Vampires: The Greatest Stories · 30 September 2007
I've never read a book about vampires before. Actually, I've never read anything about vampires before. I haven't specifically sought out vampire movies, so I haven't even seen Dracula before. Further, I never had any particular fascination with vampires or anything vampiric. This all goes to say that I am a total vampire n00b. A total vampire n00b who has read for you, dear readers, four short stories about vampires and now finds himself writing up his impressions.

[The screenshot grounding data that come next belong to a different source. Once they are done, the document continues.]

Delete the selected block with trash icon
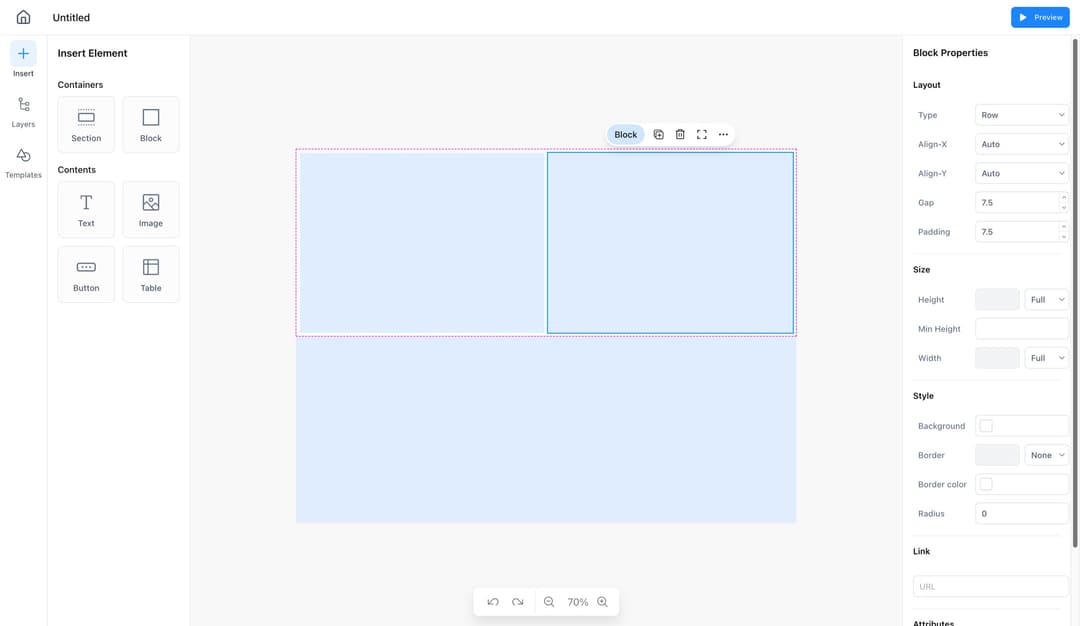 (680, 134)
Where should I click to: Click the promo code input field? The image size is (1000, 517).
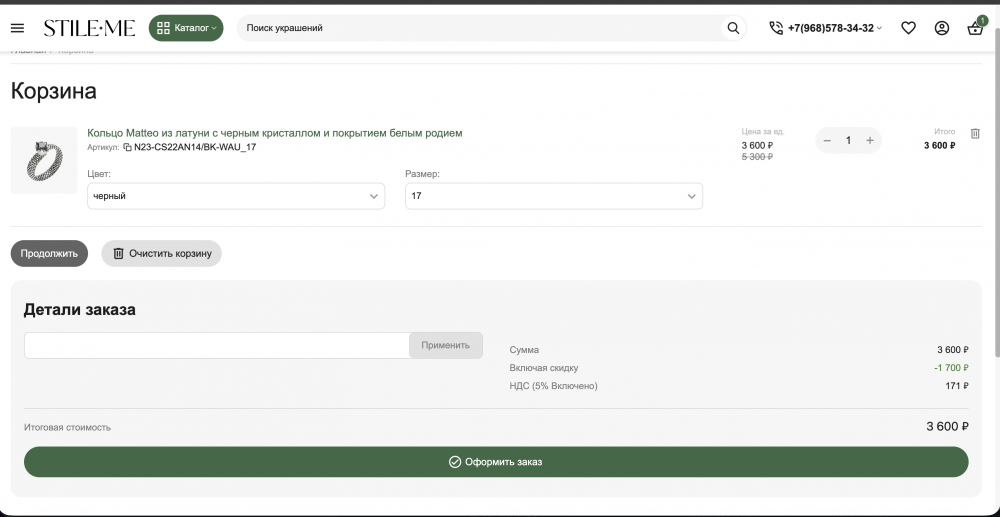pos(216,345)
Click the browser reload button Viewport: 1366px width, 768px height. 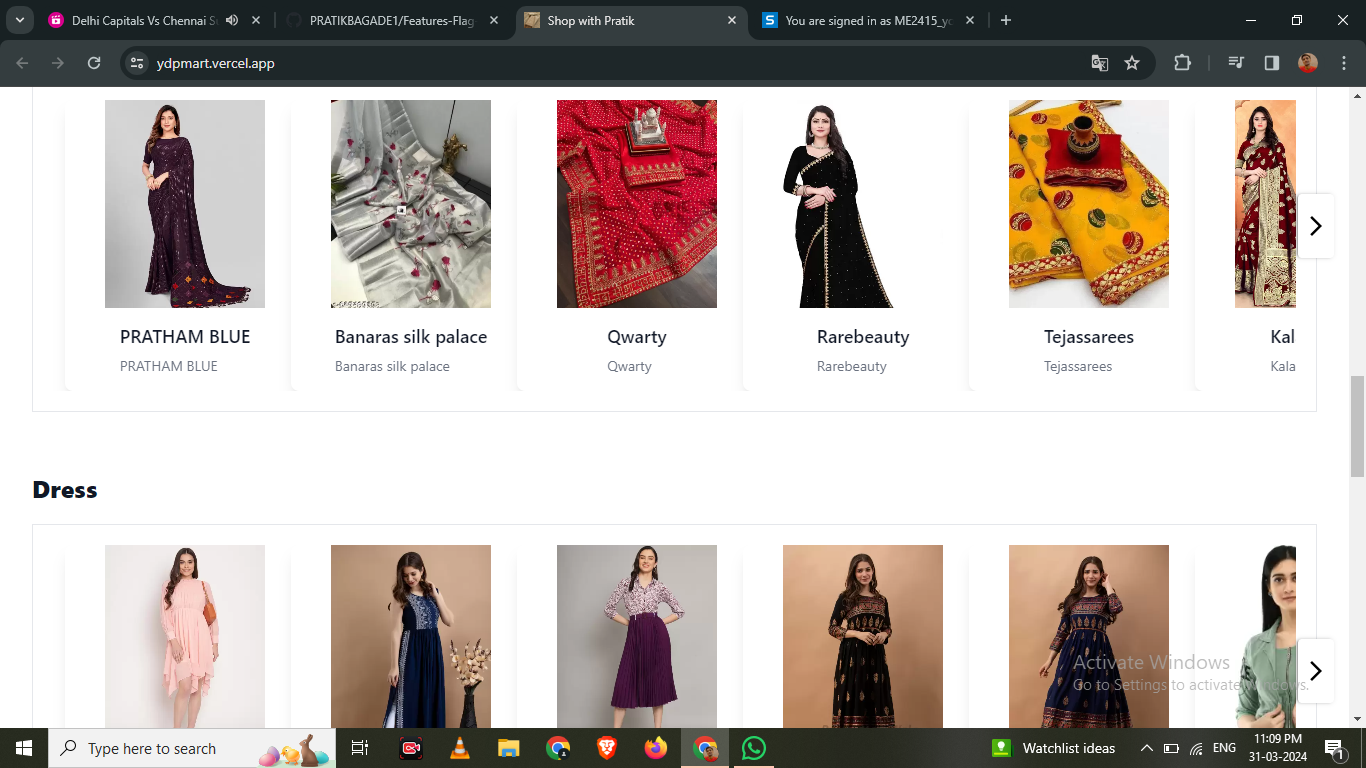(94, 63)
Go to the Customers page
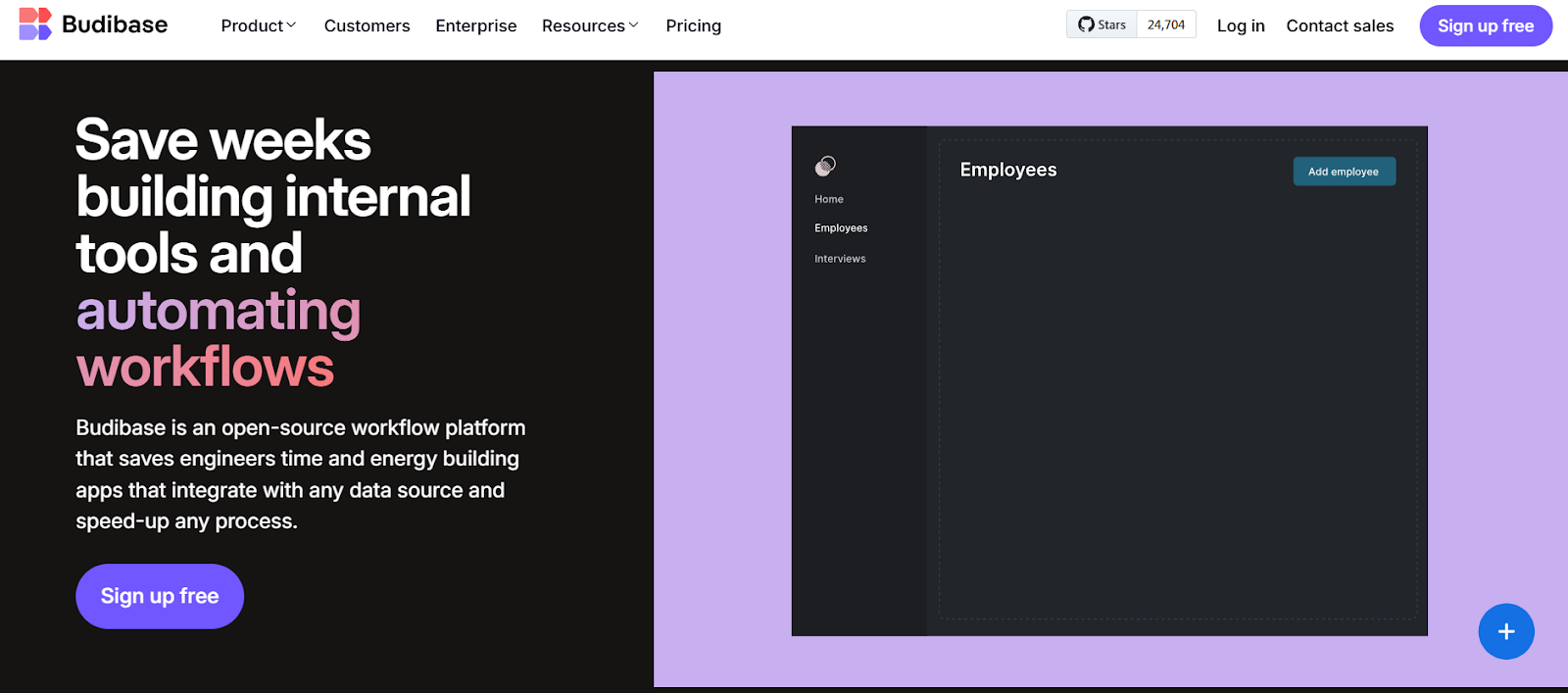This screenshot has width=1568, height=693. point(367,26)
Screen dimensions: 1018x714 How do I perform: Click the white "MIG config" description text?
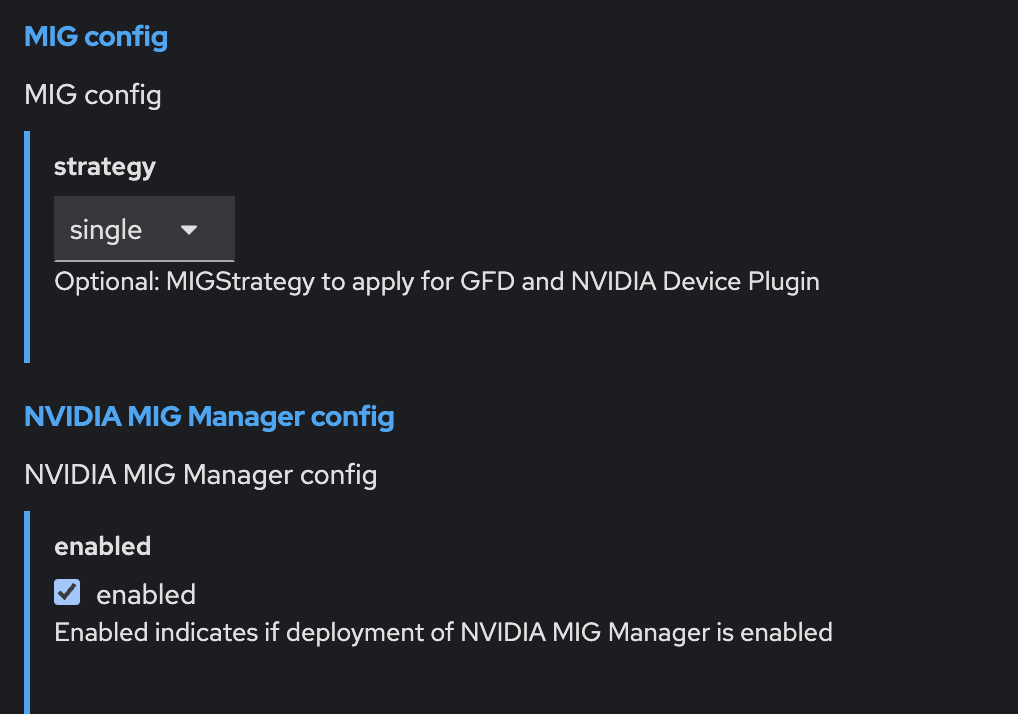93,95
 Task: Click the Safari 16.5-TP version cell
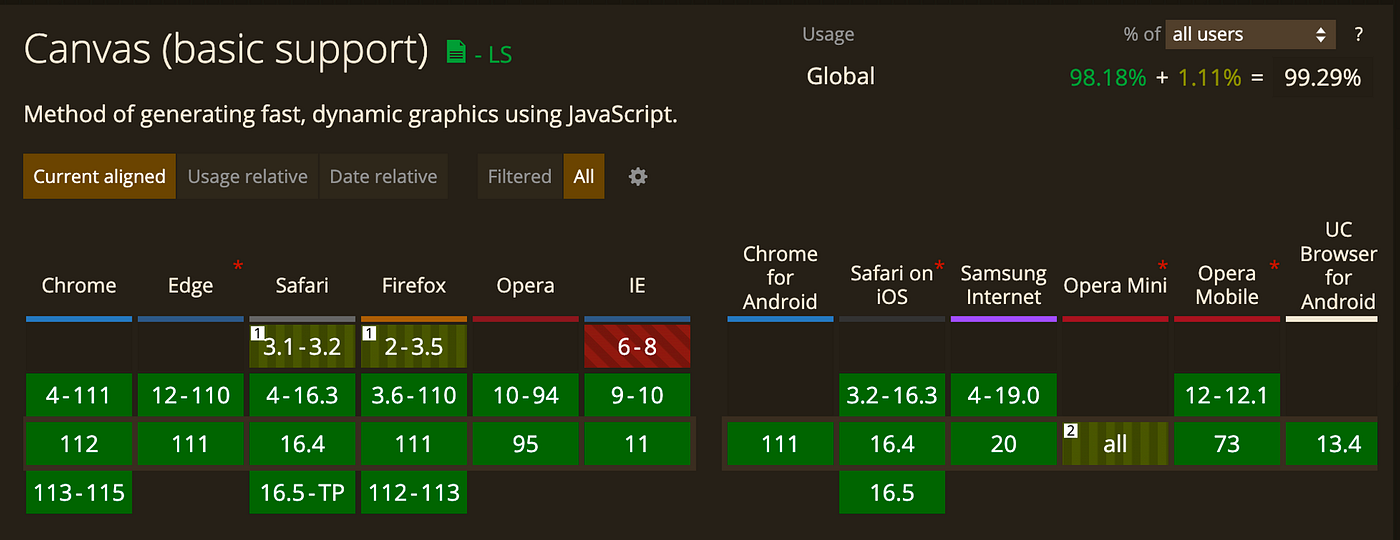point(302,492)
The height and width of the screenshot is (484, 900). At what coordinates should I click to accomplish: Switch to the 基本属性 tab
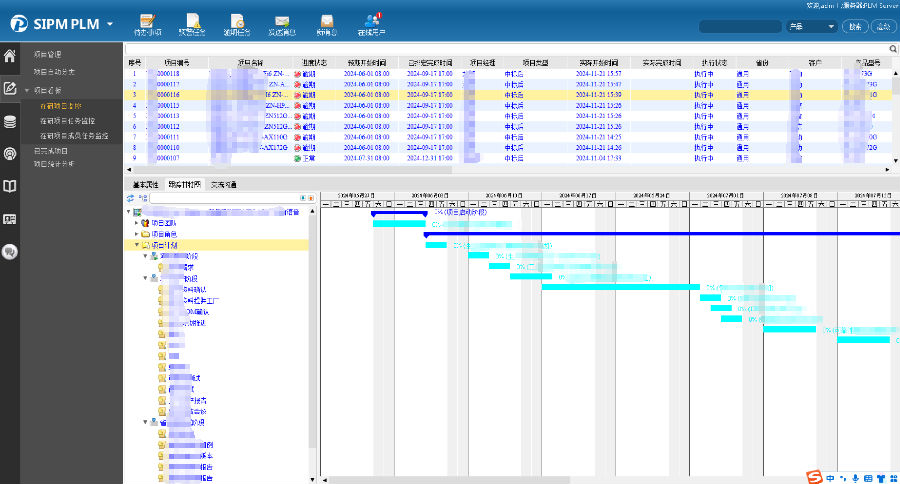coord(145,185)
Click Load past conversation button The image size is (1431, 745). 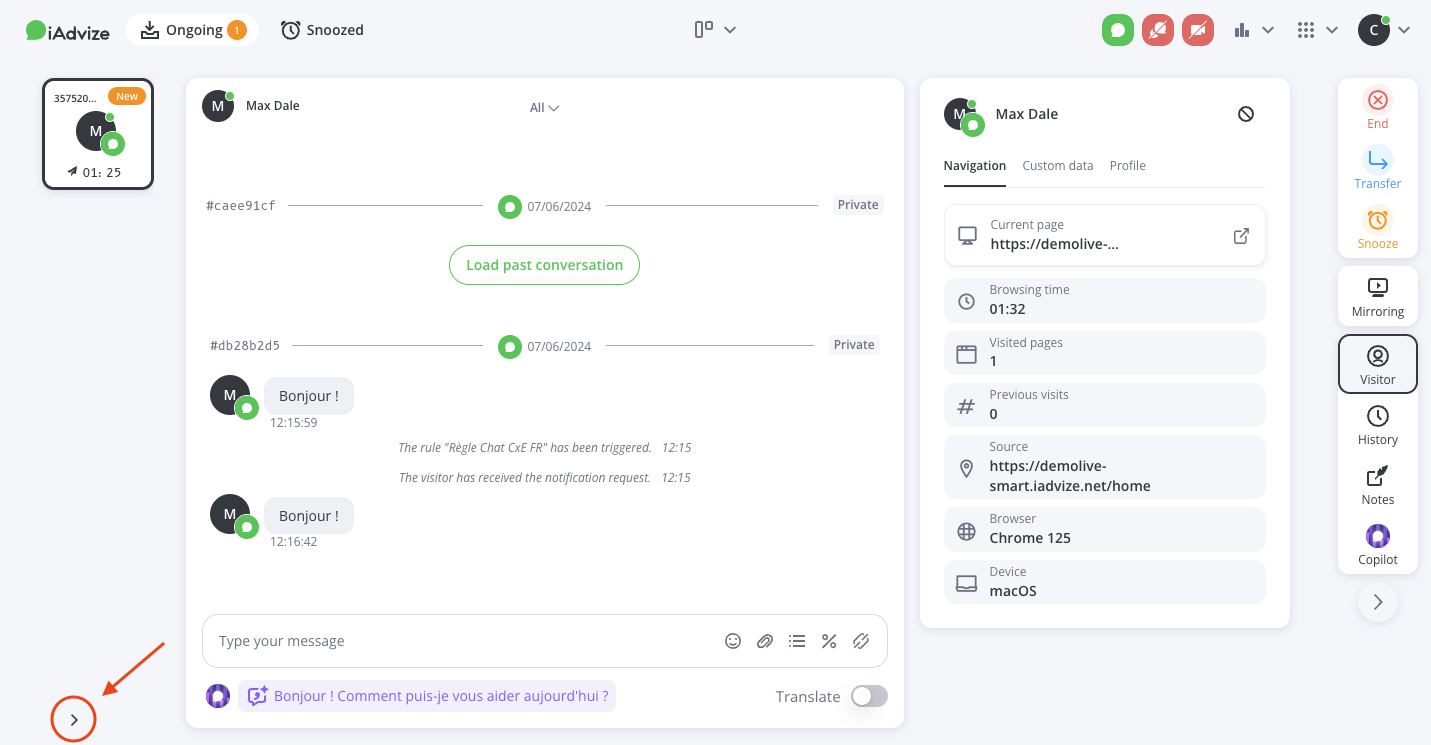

As Kim mentioned, she left me a vampire book to read some of and make this post about, which will finish off her vampire theme before I move onto frickin' laser beams fresh new material. The vampire book she left is simply entitled Vampires: The Greatest Stories and it contains 15 short stories that are vampire-related. I started off right: I read Phillip K. Dick's The Cookie Lady and was immediately interested. The story actually had nothing to do with vampires as I knew them. I suppose it featured an effect I would have called, in a video game, vampiric, but I'm not sure that rises to the level of a vampire. Anyhow, the story was quite fine. It reminded me of Roald Dahl's short story writing in Kiss Kiss, which I read earlier this year and enjoyed.
I then progressed on to reading David Drake's Something Had to be Done, which was quite short, and was shocked to find that it too didn't really have much to do directly with vampires. Strange, I imagined vampire books and stories as super-cheesy Dracula-style "I want to suck your blood" action. I'm pretty sure I've even teased Kim about this before. Remind me to apologize. :)
Then I went on to read Roger Zelazny's Dayblood and Tanith Lee's Red As Blood, back-to-back and my experience changed course. The former is pretty vampire cheesy and reads like a fanfic you might find on the Internet. The latter is, quite differently, some kind of super goth statement. Maybe I'm dense, maybe I didn't put in the requisite time to contemplate and figure it out, but I didn't get it. Well, that's my outsider's opinion for all of you seasoned vampire readers out there.
There are 11 more stories in the book, but I'm not going to read them. I really only enjoyed the first very much and, well, I'm far too infatuated with Orson Scott Card's Speaker For The Dead right now to bother finishing off the short story collection. If you love your vampires though, I'll bet this book would be like a bag of warm, buttery popcorn. Next up: math!